BandRx: A Free Page Management App for Musicians That Matches Facebook’s Design

BandRx is the latest tool to emerge in the musician Facebook Page management space. Utilizing a modular design, BandRx gives bands flexibility in terms of functionality while retaining Facebook’s design principles.

The small company saw leading musician Page management tools from RootMusic and Reverbnation pushing Pages to look more like MySpace and wanted to build a product with a white and blue style that better matched Facebook.

In response to the decline of MySpace, the former home of band profiles on the internet, several developers have begun competing to host musicians as they migrate to Facebook. RootMusic’s BandPage is currently the biggest, with 1.5 million daily active users, followed by ReverbNation’s Band Profile with 504,000 DAU. Meanwhile, some companies such as DamnTheRadio, recently acquired by FanBridge, are doing more custom app development work for the world’s most popular bands.

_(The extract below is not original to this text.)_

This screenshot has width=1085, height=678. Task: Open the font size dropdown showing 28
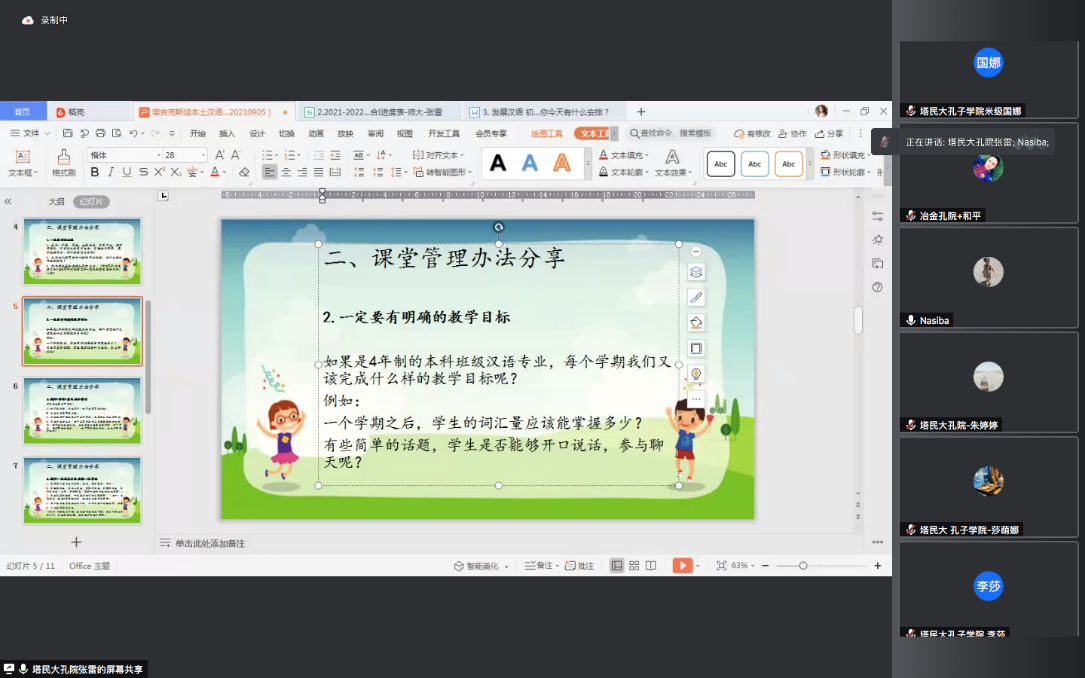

As users have an organic interest in Liking musicians, now over 40 of the top 100 Pages belong to musicians, while hundreds of thousands of less popular bands have also started Pages. This indicates there may be room for younger developers  such as BandRx, as it’s already grown to 59,000 DAU and 1.1 million MAU according to AppData.

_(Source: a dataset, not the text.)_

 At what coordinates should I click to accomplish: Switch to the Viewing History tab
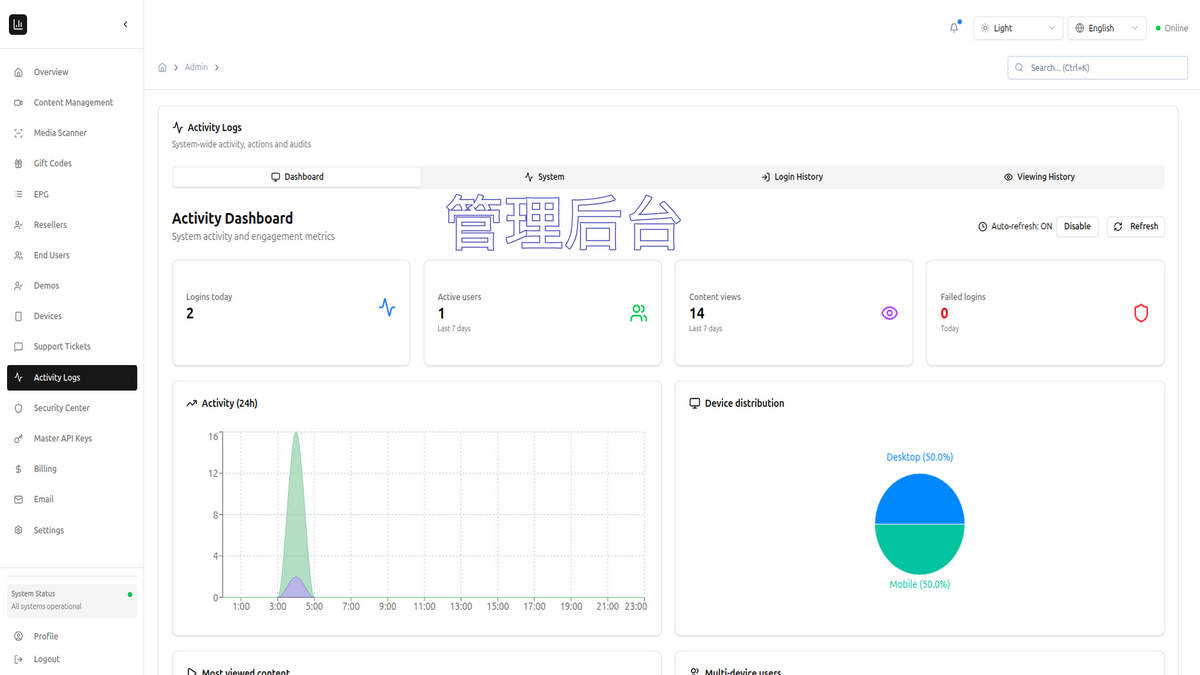pos(1040,177)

Launched in February, the lean three-employee startup has taken a small seed round of funding from friends and family. BandRx is hoping to offer as much Facebook functionality as possible for free, as right now the company’s costs are low. It may eventually launch paid band services such as email marketing, with a model more similar to ReverbNation than RootMusic, which offers additional Facebook features from $2 a month.

BandRx worked with feedback from bands and their managers to design the application and improve on some shortcomings of BandPage and Band Profile. Configuration of the app occurs within the app itself instead of on an external website. Admins can toggle on or off and reorder a large set of features.

Some features admins can choose from include the ability to add a banner image, Page wall, and bio. They can offer MP3 streaming powered by SoundCloud, and have the option to require a Like to listen, or a Like or subscription to a mailing list to download. Video is powered by YouTube and other services and can be Like-gated, and live streaming is powered by uStream, Livestream, and Tour dates are powered by Facebook Events. Admins can also add a custom HTML module, display their Twitter updates, or track traffic with Google Analytics.

If bands have a merchandise store operated by Go Merch or Big Cartel they can import it, and BandRx is working on deals with other musician ecommerce services. The company is also looking to offer checkout within Facebook and to sell digital downloads, but for now it can only link out to digital music stores. Musicians can collect email addresses from fans though Facebook’s extended permissions system, and run Facebook-compliant contests.

Absent are any type of color, theme, or style customization options. Instead, the app’s permanent blue and white style makes it blend seamlessly into Facebook. Some bands may want to more branding options and the ability to make a more forceful impact, though.

BandRx tells us that “bands often have too many tabs in the sidebar. You only have one chance to show a tab, so we’re trying to create as much of an integrated experience as possible.”

We’ve heard from some digital music experts say that the focus on Facebook Page tab applications may be misplaced because the bulk of interaction with Pages occurs through the news feed. However, BandRx tells us it purposefully doesn’t offer a rich, music streaming news feed player because it received feedback from managers and record labels that they want to drive people back to Pages to grow their Like counts.

BandRx’s free, internally configured, highly functional app is a solid option for bands on a tight budget that don’t want to be confused with too many extraneous services as with ReverbNation, or have to pay for full functionality as with RootMusic. However, as bands grow in popularity they may want these additional customization options and offsite services, and feel too constrained by BandRx.